“I honestly can’t believe I’m making this call, but there is a healthy newborn baby girl at the hospital and her birth mother is relinquishing her rights. If you say yes, you can go and pick her up tomorrow.”
These were the words that we never expected to hear from our foster- caseworker. After a millisecond of shock, the fact that there was an ‘if’ in there made us laugh. And tomorrow felt like an eternity. We said yes—actually, we shouted ‘YES!’—if I’m going to be honest.
The foster care system in California deems it necessary for any family preparing to adopt to have a bedroom ready for the possibility of almost any age range for the child coming into your home. So we had general baby gear for 0-3 years old (a convertible crib, closet, changing table—the basics).
We rushed out the door, grabbed dinner which we couldn’t eat, begged a police officer at the local university to and went shopping. It was the first time in my life—but certainly not the last—that I’ve ever filled an entire shopping cart with non-food items. Homecoming outfit, first bear, clothes, socks that look like shoes (the beginning of an addiction I didn’t know I had), bathtub, bottles!
We arrived home and did a mad dash around the house to prepare everything we had. We did not sleep that night. We knew that even though a child had to live with us for six months—during which the birth parents could change their minds, among other things related to the Child Welfare System—before we could even apply to her, our child was coming home to us the next morning. We believed she was meant to be our daughter.
The social worker called the next morning and told us we could pick her up. She asked, “Have you chosen a name for her?”
I answered with tears in my eyes and love in my heart, “Her name is Ella.”
“Well,” she said, “Ella is a beautiful baby with the most wonderful disposition. She is waiting patiently for you to take her home.”
On the drive south on the busy Los Angeles freeway, we called our parents to tell them they were about to become grandparents. They were shocked, nervous and excited. When we arrived at the hospital, we were greeted by the hospital social worker (the first person I’d shared our daughter’s name with), led to the NICU, scrubbed in and walked into her room.
And then...we saw her.
The nurse said, “She is so beautiful! She is calm and content. Just don’t be late feeding her because she will let you know!” And then...we held her.
As they placed this 5lb 4oz baby in my arms, I looked at her and I knew. “Hi Ella,” I said, “I’m your Mommy.” And it was true—there was an instant bond. I felt as if I were holding my very own heart on the outside of my body and it was the most intense, I have ever known.
And then...in that very moment, we were a family. For the next few hours we got to know our baby. We held her, talked with her and she smiled and cooed and looked at us with her intense grey eyes. She didn’t cry once, until we had to leave the room to sign the necessary paperwork to take her home.

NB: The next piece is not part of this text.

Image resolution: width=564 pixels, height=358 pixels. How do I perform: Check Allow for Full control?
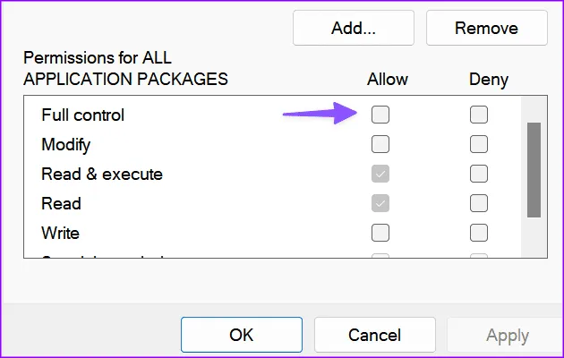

She was five and half days old and, though the nurses spent as much time with her as they could, this was the first time she’d been cuddled for a long stretch of time. The nurse told us that she could see that she’d already bonded with us and gotten used to being in our arms. Hearing that was like music to my ears.
And then...right before we left, it was just me and her.
I said, “On the day you were born, all the gods got together and had a biiiiig party. They decided that you and me and Momma should be a family. So, we are going home today, and we will be your family. Forever. Ella gave a deep sigh in that moment, and my heart soared as a huge smile spread across her face.
Since that very first call, I just knew. This was our Ella.